Berlin (dpa) - Der Streit um die Fortdauer der Flugverbote in Deutschland wirft die Frage auf, wer eigentlich für die jeweiligen Entscheidungen zuständig ist.

Nach langen internen Diskussionen hatte das Bundesverkehrsministerium am vergangenen Freitag entschieden: Der Deutsche Wetterdienst (DWD) nennt der Deutschen Flugsicherung (DFS) in Langen bei Offenbach die maßgeblichen Daten für die Asche- Konzentrationen. Auf der Basis entscheidet die DFS über Öffnung und Schließung von Lufträumen und Flughäfen.

Dahinter steht ein international verzahntes System, gelenkt von der Internationalen Zivilluftfahrt-Organisation ICAO. Daran orientiert sich auch die Deutsche Flugsicherung. Sie ist eine nachgeordnete Behörde des Ressorts von Bundesverkehrsminister Peter Ramsauer, der damit auch nach außen politische Verantwortung behält.

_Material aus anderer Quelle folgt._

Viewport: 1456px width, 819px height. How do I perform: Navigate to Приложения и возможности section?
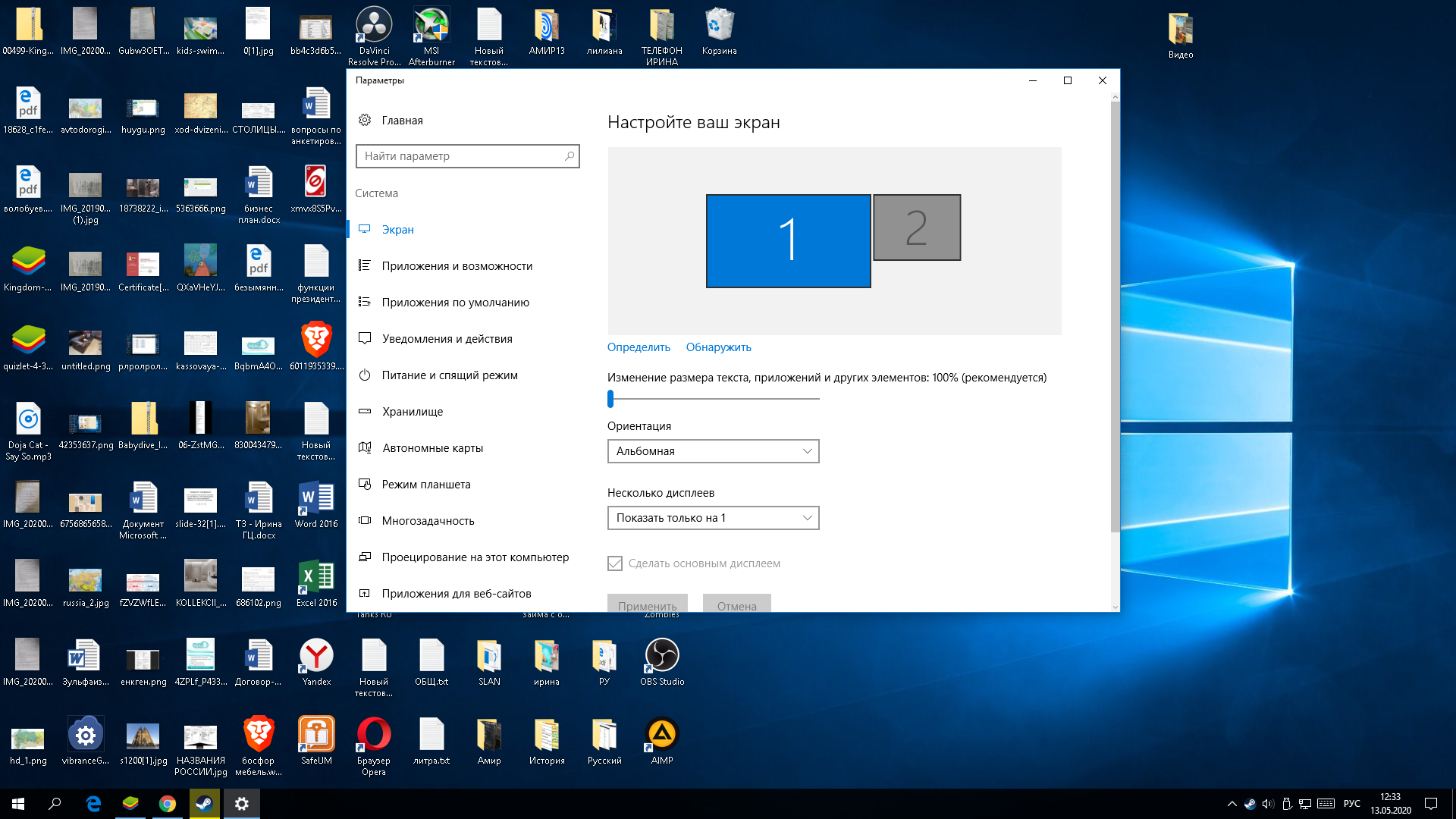pyautogui.click(x=457, y=265)
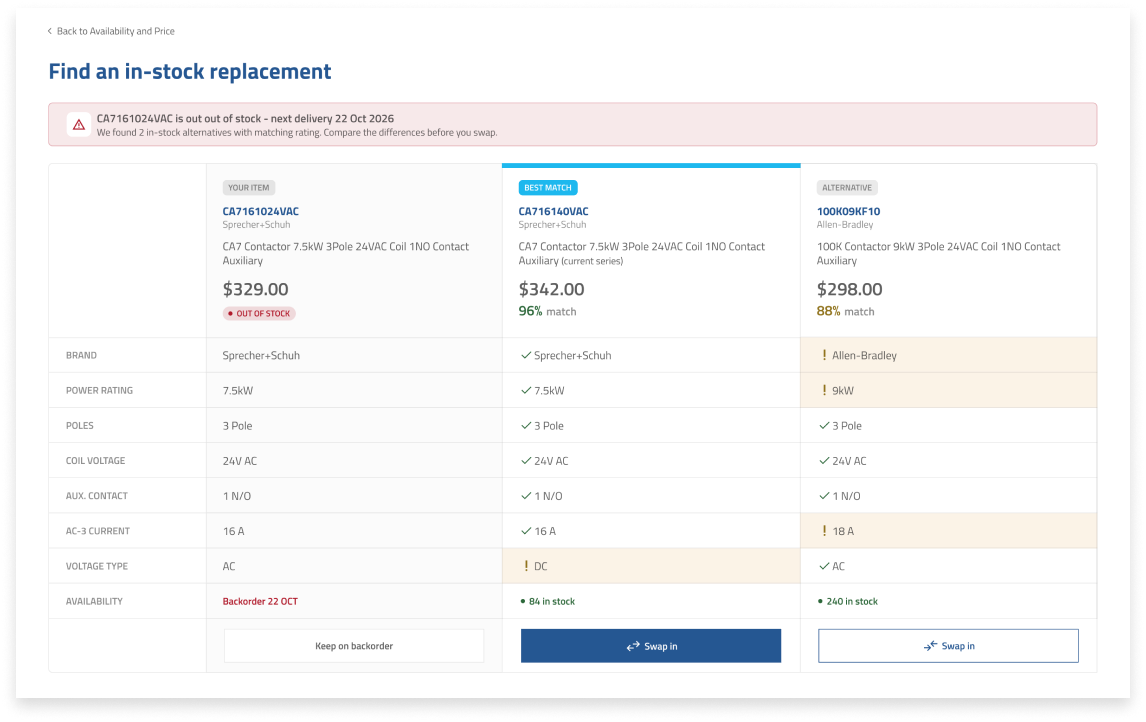Open alternative product 100K09KF10

coord(849,211)
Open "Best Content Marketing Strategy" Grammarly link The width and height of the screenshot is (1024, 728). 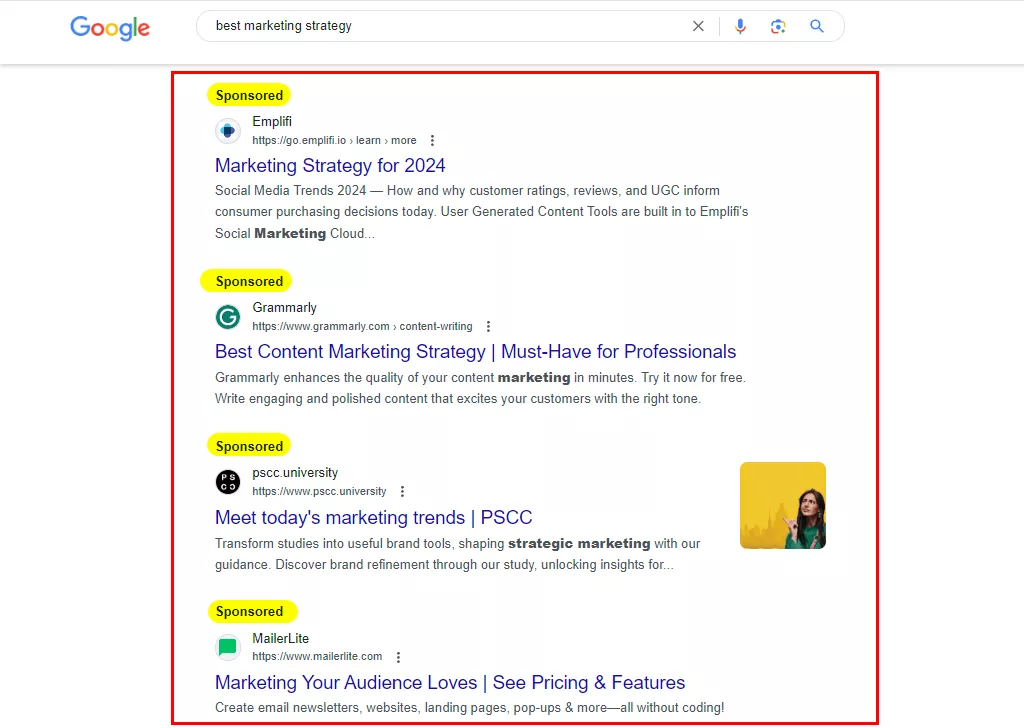point(475,352)
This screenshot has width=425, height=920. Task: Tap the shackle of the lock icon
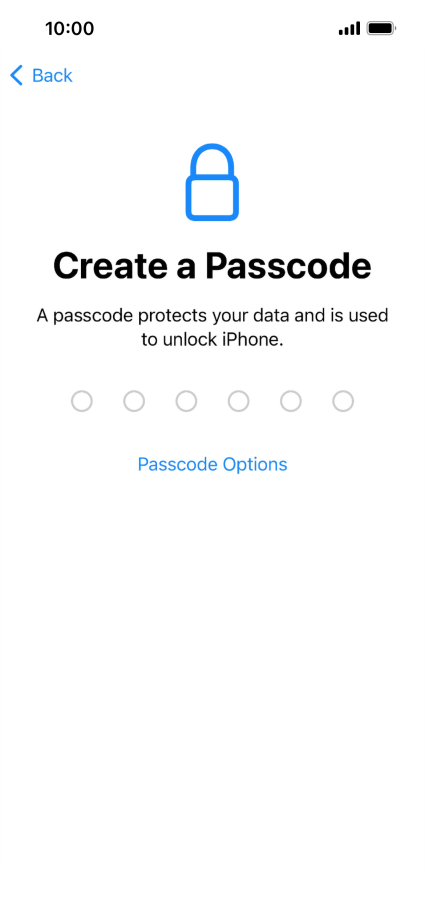click(212, 161)
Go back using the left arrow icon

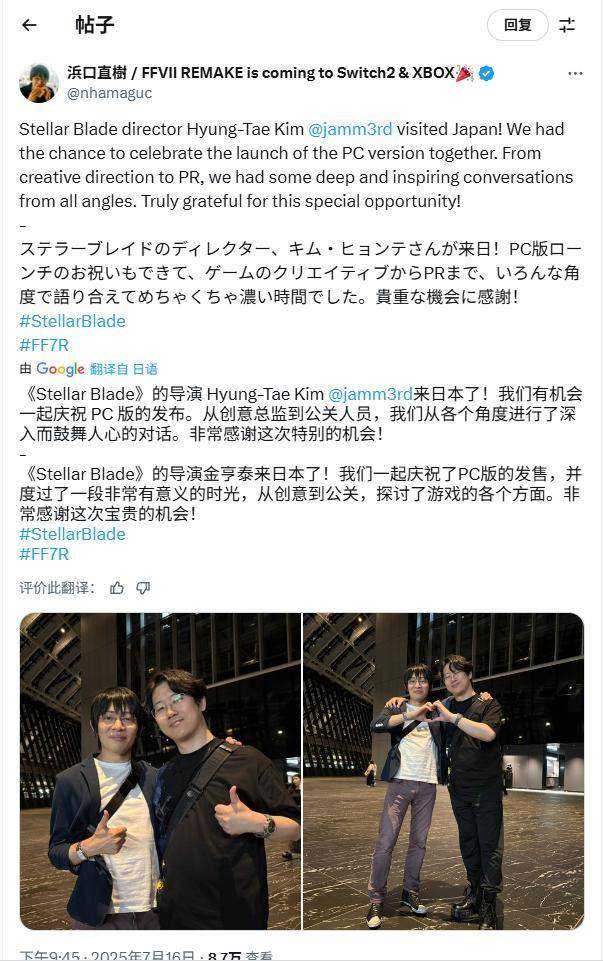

Grundsätzlich gilt das Prinzip: Eine Freigabe des Luftraums erfolgt erst, wenn gesicherte Informationen vorliegen, dass von der Vulkanasche keine Gefahr mehr für den Luftverkehr ausgeht.

Die ICAO hat ein weltweites Netzwerk von neun Beratungszentren, die die Bewegung der Aschewolken verfolgen. Zuständig im aktuellen Fall ist das «Vulcanic Ash Advisory Centre» in London. Es muss alle sechs Stunden seine Prognose aktualisieren und an die nationalen Wetterdienste weiterleiten. In Deutschland ist dies der Deutsche Wetterdienst, der daraus Flugwetterwarnungen aufbereitet.

Weil ein Vulkanausbruch in dieser Dimension in Europa bisher kaum vorkam, gibt es europaweit kein Messnetz zur Bestimmung der Aschekonzentration für die Luftfahrt. Die Ausbreitungsprognosen der Vulkanasche beruhen auf einem Computermodell, das zahlreiche Faktoren wie die Aktivität des Vulkans oder die Windgeschwindigkeit berücksichtigt. Die Modellberechnungen werden mit zusätzlichen Informationen aus Satellitenaufnahmen und Messflügen ergänzt.

Die Sichtflüge, die einzelne Fluggesellschaften absolviert haben, liefern ebenfalls Informationen zur Aschekonzentration in der Luft. Allerdings ist die Aussagekraft dieser Flüge nach Angaben des Verkehrsministeriums begrenzt, da die Flugzeuge nur sehr kurz in der Luft waren und nicht über entsprechende Messinstrumente verfügen. Wegen der außergewöhnlichen Lage in Europa sind bei Flugsicherung, Wetterdienst und Bundesverkehrsministerium Krisenstäbe im Einsatz. Das Ministerium koordiniert deren Arbeit.